Start of Provided records
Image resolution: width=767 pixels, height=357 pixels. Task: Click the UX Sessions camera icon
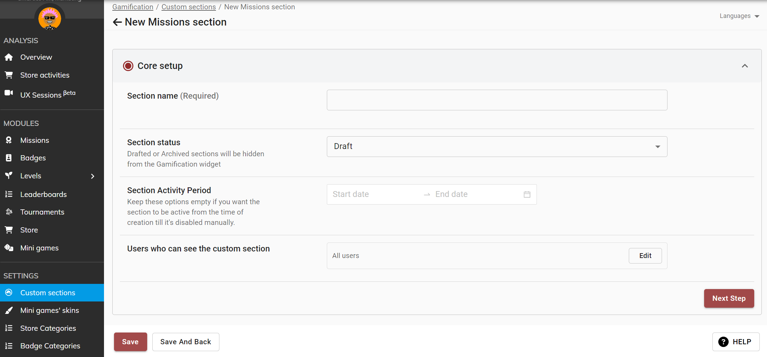[x=9, y=93]
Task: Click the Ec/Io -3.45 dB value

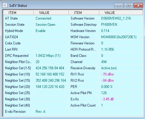Action: (x=107, y=99)
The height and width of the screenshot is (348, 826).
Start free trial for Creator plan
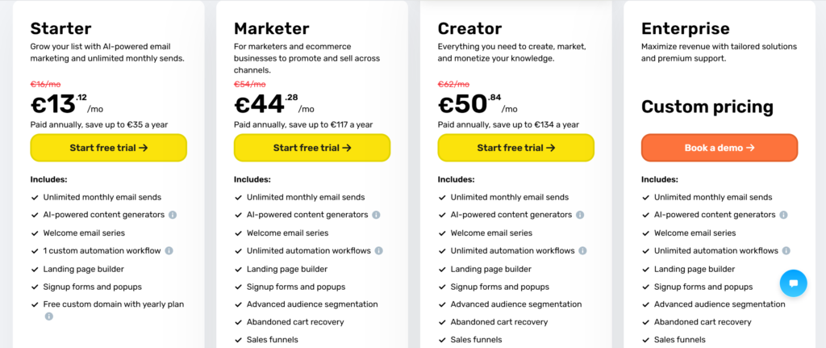pyautogui.click(x=515, y=148)
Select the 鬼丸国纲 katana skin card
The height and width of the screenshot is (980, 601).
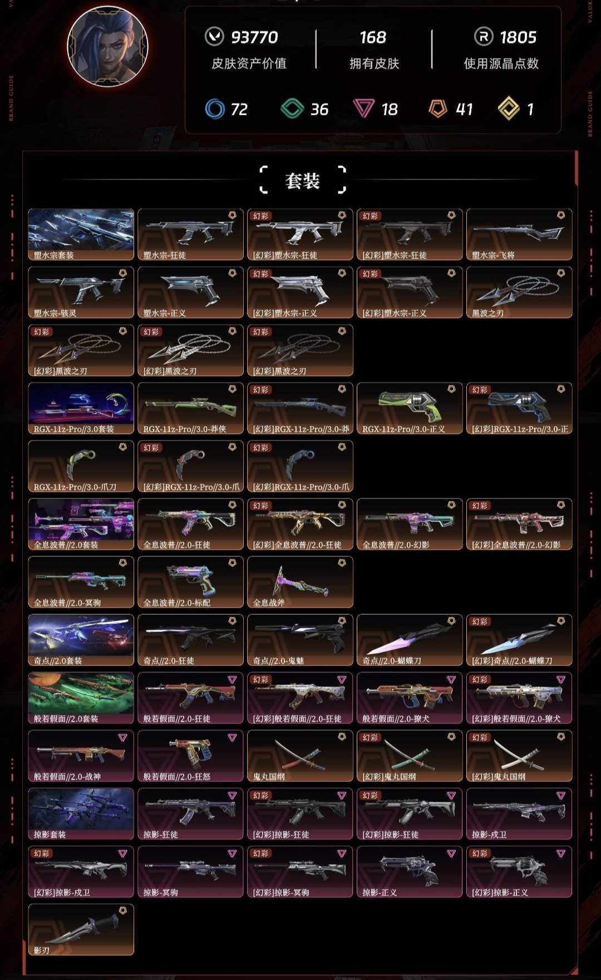(x=300, y=756)
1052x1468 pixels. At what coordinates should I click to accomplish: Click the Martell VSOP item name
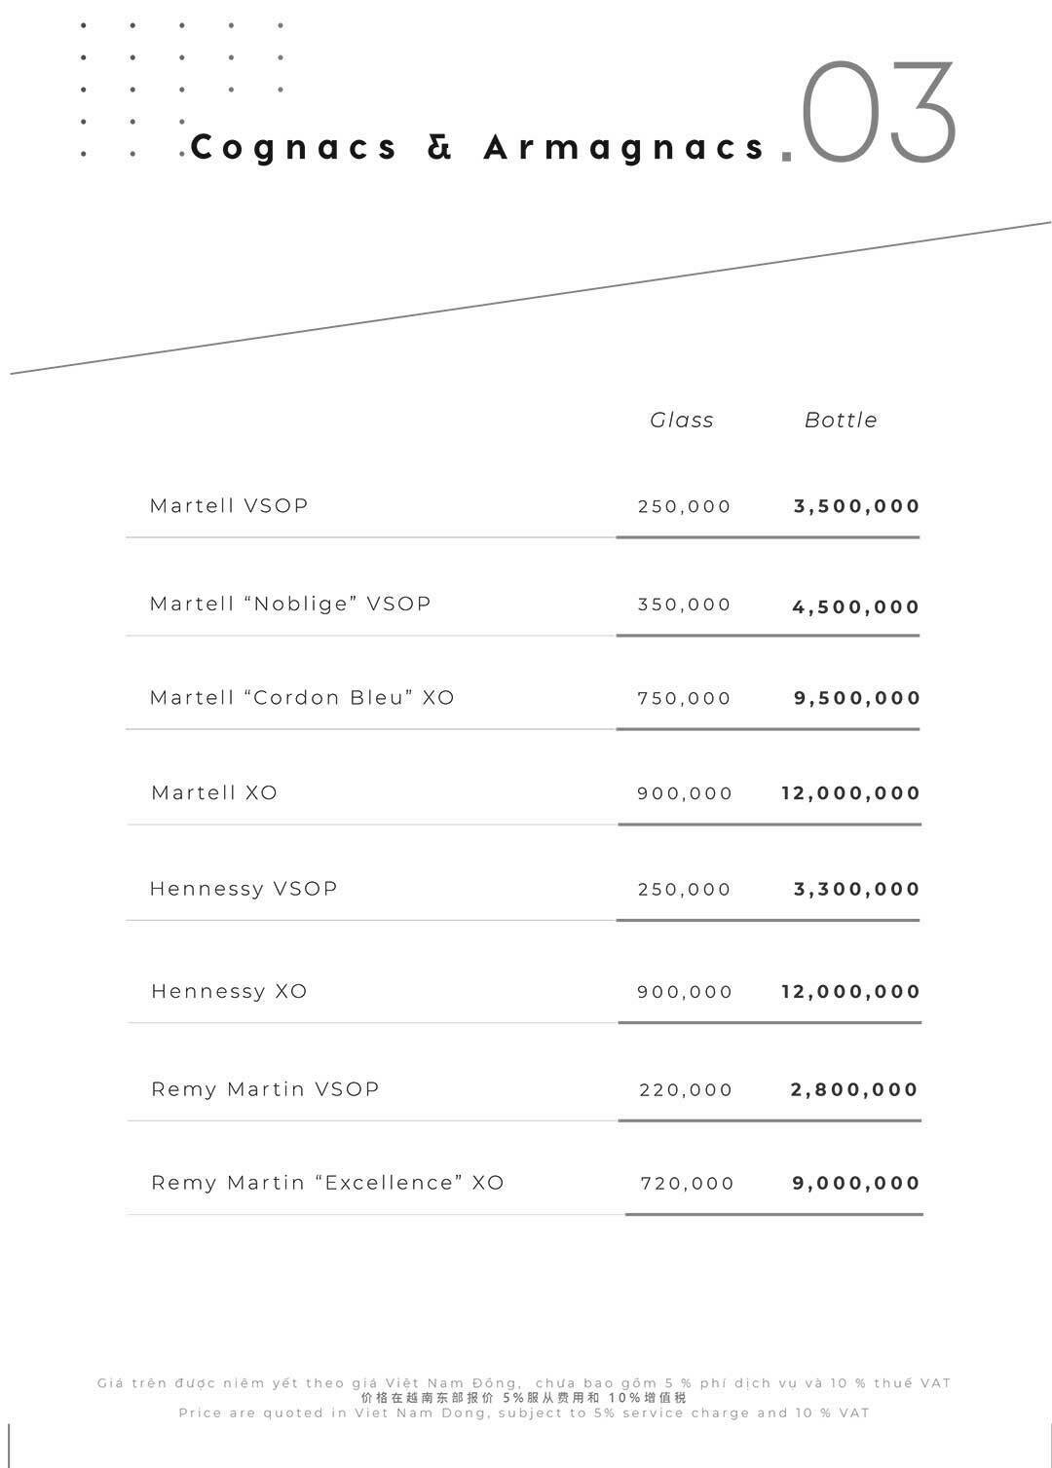[x=229, y=506]
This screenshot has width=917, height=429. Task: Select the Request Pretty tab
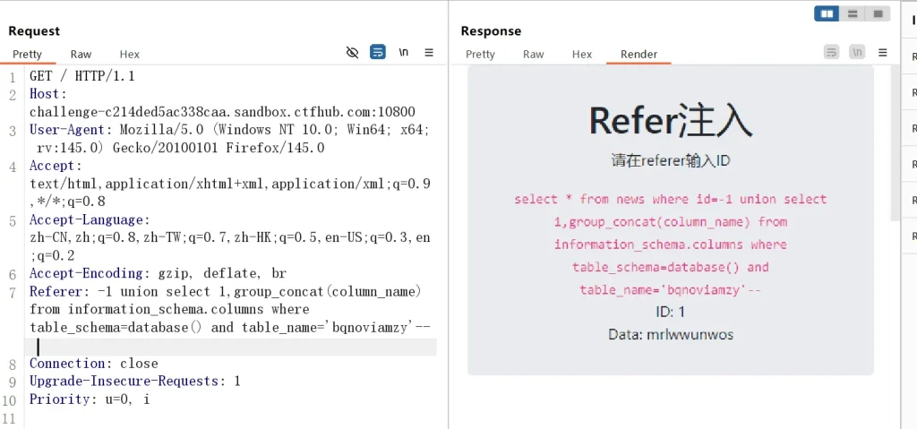(27, 54)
End of Provided records
• _Exercise description_
Count how many lines in the records contain the string "Select" with case counting, and give only that number.

• _Response_
2